The main innovations of this paper include the following:

• A PM2.5 retrieval model that integrates high-resolution satellite images with meteorological and socio-economic variables was proposed. The retrieval results had a high level of accuracy while realizing a fine-grained spatiotemporal resolution.
• Six typical machine learning algorithms were used to build a PM2.5 retrieval model. By comparing the results of these algorithms using quantitative validation indexes, the optimal algorithm recommendation for a specific application is given.

The rest of the paper is organized as follows: The study area, the dataset and the methodology are briefly introduced in Section 2. The experimental results are illustrated in Section 3 and the discussion and conclusion are presented in Section 4 and Section 5.

2. Materials and Methods

2.1. Study Area

Hangzhou, the capital city of Zhejiang, is an important central city in the Yangtze River Delta and a transportation hub in southeastern China (Figure 1). The total area of Hangzhou is around 16,853 km², and the urbanization rate is 78.5%. Hangzhou is located in a subtropical monsoon climate area, with low terrain, a dense river network, and abundant rainfall. There are 15 air quality monitoring stations and 13 meteorological stations in the area, so the air quality and meteorological data are relatively sufficient.

2.2. Datasets and Data Preprocessing

2.2.1. Remote Sensing Image Data

In total, we used 53 Landsat 8 Operational Land Imager multispectral images with less cloud cover from the United States Geological Survey (USGS). These images were acquired from 22 May 2015, to 20 July 2019 and were preprocessed via radiometric calibration and Fast Line-of-sight Atmospheric Analysis of Hypercubes (FLAASH) atmospheric correction [38] on the PIE-Basic platform. These images feature 8 multispectral bands with a spatial resolution of 30 m and an image width of 185 × 170 km. The revisit period in China is 16 days.

- - - - -

**USING THE INFORMATION:**
a. Render this sentence from the PM2.5 retrieval passage in Spanish: "Hangzhou is located in a subtropical monsoon climate area, with low terrain, a dense river network, and abundant rainfall."
b. List every numbered section heading in the PM2.5 retrieval passage, including its number.
c. Write the next part of the passage on PM2.5 retrieval in Hangzhou, picking up after its final sentence.
The lines that follow are separate material and have no connection to the PM2.5 passage.

**Stored records:**
- - - - -

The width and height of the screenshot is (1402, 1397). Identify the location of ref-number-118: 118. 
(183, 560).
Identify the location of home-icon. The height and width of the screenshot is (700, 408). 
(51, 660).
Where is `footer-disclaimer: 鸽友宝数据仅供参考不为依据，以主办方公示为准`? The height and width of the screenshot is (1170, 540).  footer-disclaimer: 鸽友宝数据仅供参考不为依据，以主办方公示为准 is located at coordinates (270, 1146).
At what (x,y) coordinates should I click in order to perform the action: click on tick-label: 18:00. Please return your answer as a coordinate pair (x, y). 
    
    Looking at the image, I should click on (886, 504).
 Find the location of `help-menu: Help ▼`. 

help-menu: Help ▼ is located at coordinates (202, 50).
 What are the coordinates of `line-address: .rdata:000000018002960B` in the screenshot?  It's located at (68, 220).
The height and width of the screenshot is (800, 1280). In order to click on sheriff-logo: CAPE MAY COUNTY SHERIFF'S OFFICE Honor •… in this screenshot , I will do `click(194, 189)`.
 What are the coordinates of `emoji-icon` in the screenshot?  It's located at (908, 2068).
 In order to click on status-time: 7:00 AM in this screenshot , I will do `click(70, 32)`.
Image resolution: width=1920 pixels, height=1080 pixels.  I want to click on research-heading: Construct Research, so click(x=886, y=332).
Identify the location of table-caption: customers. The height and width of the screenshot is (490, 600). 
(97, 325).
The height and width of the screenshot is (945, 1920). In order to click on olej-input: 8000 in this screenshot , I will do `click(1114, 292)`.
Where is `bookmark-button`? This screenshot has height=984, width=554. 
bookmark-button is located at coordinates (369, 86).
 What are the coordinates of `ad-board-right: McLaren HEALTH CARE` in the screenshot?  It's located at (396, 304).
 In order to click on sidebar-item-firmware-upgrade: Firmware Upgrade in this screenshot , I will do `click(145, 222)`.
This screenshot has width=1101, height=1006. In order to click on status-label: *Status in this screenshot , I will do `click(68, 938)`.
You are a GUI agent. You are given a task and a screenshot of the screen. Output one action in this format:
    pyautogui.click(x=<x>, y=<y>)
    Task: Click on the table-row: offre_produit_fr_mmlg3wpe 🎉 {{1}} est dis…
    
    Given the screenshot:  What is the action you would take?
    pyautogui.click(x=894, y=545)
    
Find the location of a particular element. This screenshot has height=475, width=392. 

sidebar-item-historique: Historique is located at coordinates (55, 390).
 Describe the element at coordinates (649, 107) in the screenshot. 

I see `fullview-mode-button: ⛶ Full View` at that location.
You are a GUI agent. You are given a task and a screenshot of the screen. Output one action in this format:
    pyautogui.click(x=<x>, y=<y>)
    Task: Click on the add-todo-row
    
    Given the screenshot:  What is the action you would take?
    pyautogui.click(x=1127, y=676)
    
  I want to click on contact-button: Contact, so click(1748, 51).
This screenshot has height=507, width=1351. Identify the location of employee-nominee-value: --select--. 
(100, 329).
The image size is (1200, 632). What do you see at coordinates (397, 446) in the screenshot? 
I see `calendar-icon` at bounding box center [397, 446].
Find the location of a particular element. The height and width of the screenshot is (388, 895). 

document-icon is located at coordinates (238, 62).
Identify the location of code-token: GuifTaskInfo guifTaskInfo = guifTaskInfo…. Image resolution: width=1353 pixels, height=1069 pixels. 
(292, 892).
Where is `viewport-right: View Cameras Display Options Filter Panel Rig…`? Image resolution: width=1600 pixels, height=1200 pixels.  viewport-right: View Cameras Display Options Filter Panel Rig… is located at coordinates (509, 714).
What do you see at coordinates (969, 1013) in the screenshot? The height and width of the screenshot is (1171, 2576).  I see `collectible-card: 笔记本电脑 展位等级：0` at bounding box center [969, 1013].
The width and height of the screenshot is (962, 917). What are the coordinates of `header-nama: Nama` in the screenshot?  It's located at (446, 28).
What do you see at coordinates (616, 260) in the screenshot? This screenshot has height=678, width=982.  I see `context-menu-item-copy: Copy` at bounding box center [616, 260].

- - - - -

**RESPONSES TO THE TASKS:**
a. Hangzhou se encuentra en una zona de clima monzónico subtropical, con terreno bajo, una densa red fluvial y abundantes lluvias.

b.
2. Materials and Methods
2.1. Study Area
2.2. Datasets and Data Preprocessing
2.2.1. Remote Sensing Image Data

c.
2.2.2. Ground Monitoring Station Data

The hourly data of PM2.5 and weather conditions from 1 April 2015 to 31 August 2019, were provided, respectively, by the China National Environmental Monitoring Center (CNEMC) and the China Meteorological Administration (CMA). The meteorological elements included temperature (TEMP), precipitation (PREC), relative humidity (RH), and wind speed (WS).

2.2.3. Socio-Economic Data

Other datasets included gross domestic product (GDP), population (POP), industry, and road networks. The GDP and POP data were obtained from the Resource and Environment Science and Data Center (RESDC). The industry data were acquired from Baidu Map’s Application Programming Interface using a web crawler, and the road network data were acquired from OpenStreetMap, which offers the latest road network data. These datasets were preprocessed by georeferencing, format conversion, and density calculations.

The categories, sources, and download links of the above multi-source datasets are provided in

Table 1. The list of datasets with their sources and download links.

Category	Source	Accessed Date	Uniform Resource Location
Landsat images	USGS	15 January 2020	https://earthexplorer.usgs.gov/
PM2.5	CNEMC	15 January 2020	http://www.cnemc.cn/
Meteorological	CMA	15 January 2020	http://www.cma.gov.cn/
GDP	RESDC	2 March 2020	http://www.resdc.cn/
POP	RESDC	2 March 2020	http://www.resdc.cn/
Industry	BaiduMap	5 March 2020	https://lbsyun.baidu.com/
Road Networks	OpenStreetMap	5 March 2020	https://www.openstreetmap.org/

.

2.3. Methodology

Figure 2 illustrates the framework of this study and the details were as follows:

• Preprocess the input data of the model. Because there were some data abnormalities, inconsistent data dimensions, and site-location mismatch problems in the input data, the data were first standardized, the outliers were removed, and Thiessen polygons were constructed to find the nearest-neighbor sites.
• Build the retrieval model based on different machine learning algorithms. The MLR, kNN, SVR, RT, RF, and BPNN algorithms were used separately in this step to build the model. Validation index: MAE, RMSE, and R², combined with the cross-validation method, were then used to evaluate the retrieval results.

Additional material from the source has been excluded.